WHAT YOU NEED TO DO:
In the forum thread on converter bit depth, into how many steps does a 16 bit converter divide the range from 0 to 2 V?

TEXT PROVIDED:
A 16 bit converter will divide the range from 0 to 2 V into 65536 steps, i.e. equal steps of 0.000030517578125 V or 0.0305 mV. Any level and any amplitude variation below that (e.g. 0.01 mV) will not be "seen", regardless of the absolute amlitude at any given time.

A 24 bit converter divides the same range (0 - 2 V) into 16 million "steps", of 0,00000011920928955078125 V or 0.00012 mV. Any amplitude variation at any absolute position can be increased or decreased by a value as small as 0.00012 mV, e.g. from 2 V to 1,99999988079071044921875 V. This is not limited to the range below -96 dBFS.

Quote:

The significance of the improved degree of accuracy can be considered as, or converted to, or heard as, audio or noise peaking to around -96dB below full scale.

In a way, yes. But it is not limited to that range.

Quote:

Using the truncation and inversion technique I described earlier,

I would consider this test to be quite unscientific and thus meaningless, as it involves the use of plugins (the behaviour of which at low levels you know nothing about). You could have a software generate a sine wave with a fade in 16 and 24 bit instead

Quote:

The result is mostly quantisation noise but in a very good system there will be meaningful audio where passages in the original recording have levels below -96dB. However, in real world recording - particularly on location, getting back to our roots - such levels will rarely be encountered unless the recording level is set deliberately very low.

In real world recording, there is no such thing as audio with a dynamic range of 96 dB. The advantage you get out 24 bit is indeed that lower level settings will be sufficiently far from the converter's noise level...

Quote:

Originally Posted by oky****

with regard to a couple of posts talking about "self-dither", i should mention that the prevailing thinking [for whatever that term may be worth to you] seems to be that relying on "self-dither" is a mistake.

Maybe, but my point was that in a normal live recording, you're not likely to ever encounter quantization noise (unless you set max. levels at -70 dBFS), even with a 16 bit recording. Ambient noise takes care of that, levels won't likely fall anywhere near even -90...

Audiop · 15th April 2009

Quote:

Originally Posted by oky****

hi,
initially, we are not talking about "narrower" impulse responses, we are talking about "taller" ones [amplitude]. the greater amplitude is what alleviates the problem with pre and post ringing. the issue of narrower impulse responses giving an advantage in localization of sounds is separate, and has been debated and contested.

Hi oky****!

DATASET EXTRACT:
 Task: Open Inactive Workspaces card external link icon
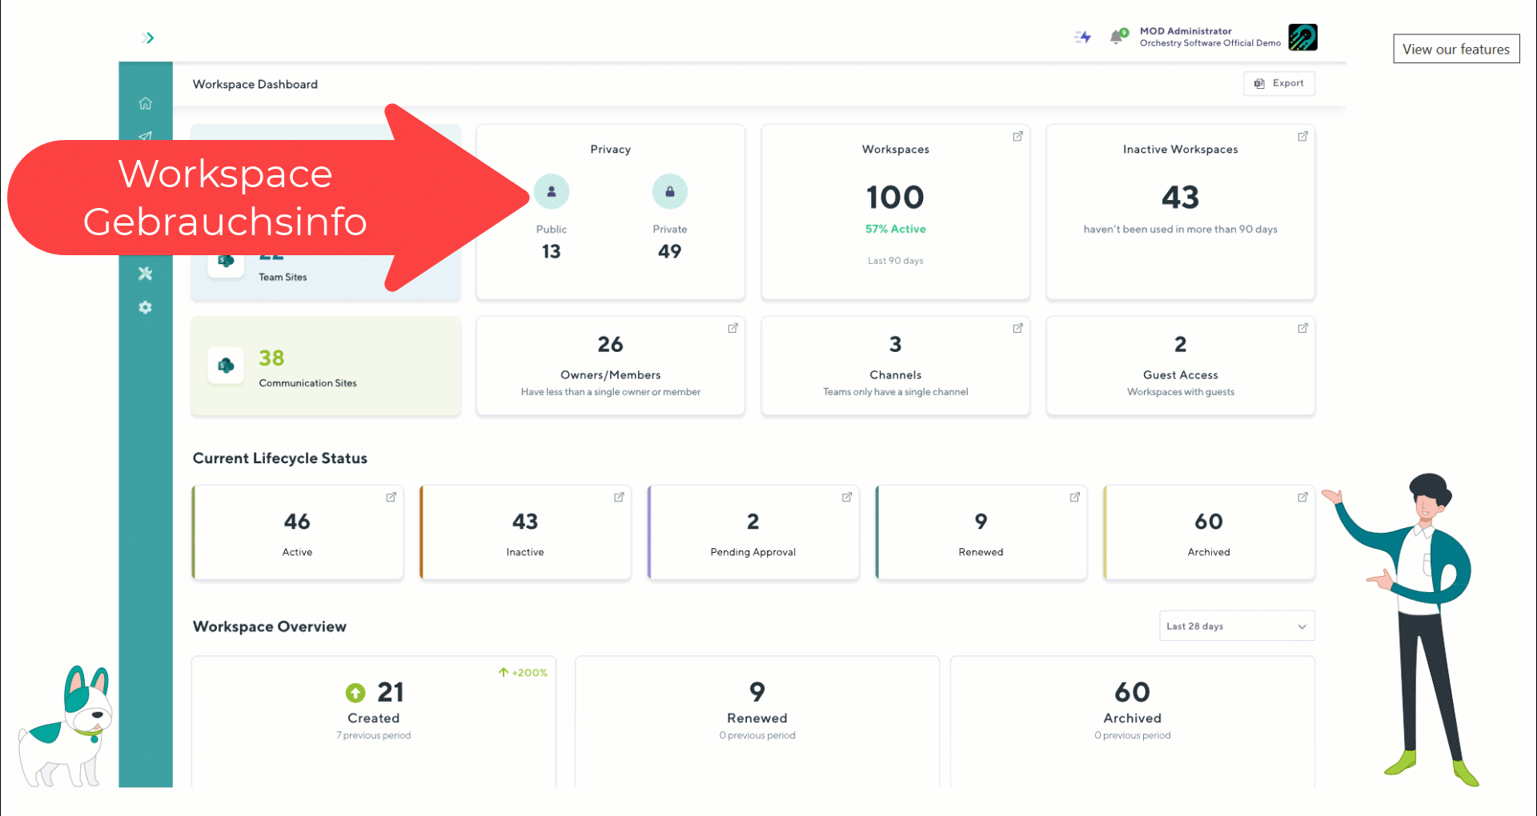pyautogui.click(x=1302, y=137)
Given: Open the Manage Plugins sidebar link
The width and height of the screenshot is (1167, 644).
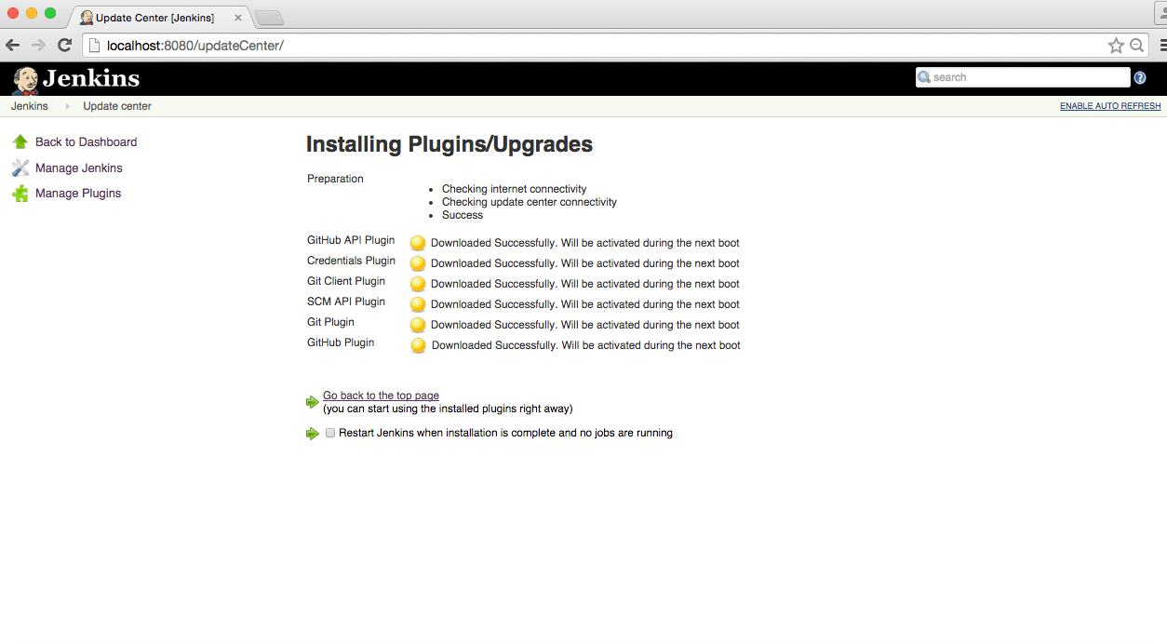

OUTPUT FOR THIS EXERCISE:
65536 steps